**What to produce**.
Keep images out and repeat all data exactly.

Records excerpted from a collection

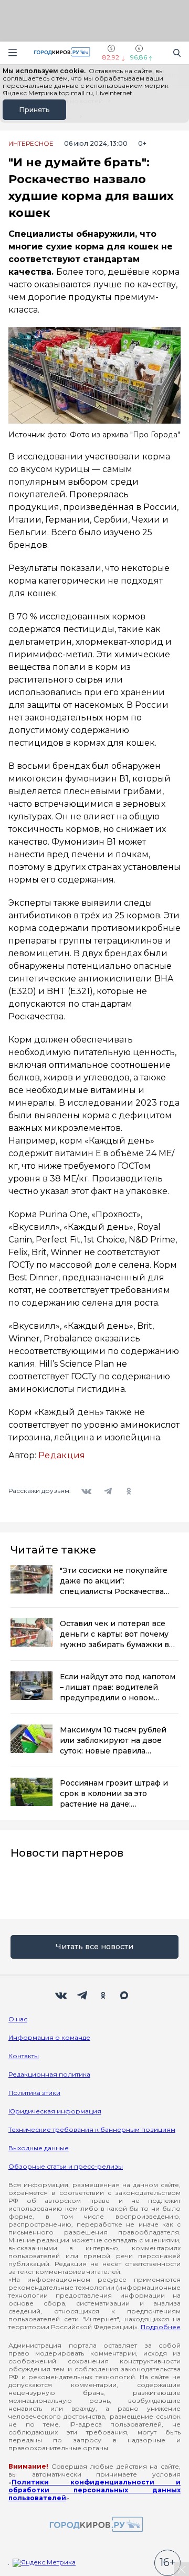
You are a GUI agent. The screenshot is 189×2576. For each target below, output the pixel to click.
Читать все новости (94, 1946)
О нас (17, 2019)
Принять (34, 109)
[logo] (94, 2525)
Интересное (31, 143)
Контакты (23, 2056)
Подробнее (161, 2327)
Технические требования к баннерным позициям (91, 2129)
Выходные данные (38, 2148)
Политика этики (34, 2093)
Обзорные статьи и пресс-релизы (65, 2166)
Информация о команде (49, 2037)
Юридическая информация (54, 2111)
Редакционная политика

**Task response**.
You are a GUI agent. The screenshot is 189×2576. For each target below, output the pixel to click.
Читать все новости (94, 1946)
О нас (17, 2019)
Принять (34, 109)
[logo] (94, 2525)
Интересное (31, 143)
Контакты (23, 2056)
Подробнее (161, 2327)
Технические требования к баннерным позициям (91, 2129)
Выходные данные (38, 2148)
Политика этики (34, 2093)
Обзорные статьи и пресс-релизы (65, 2166)
Информация о команде (49, 2037)
Юридическая информация (54, 2111)
Редакционная политика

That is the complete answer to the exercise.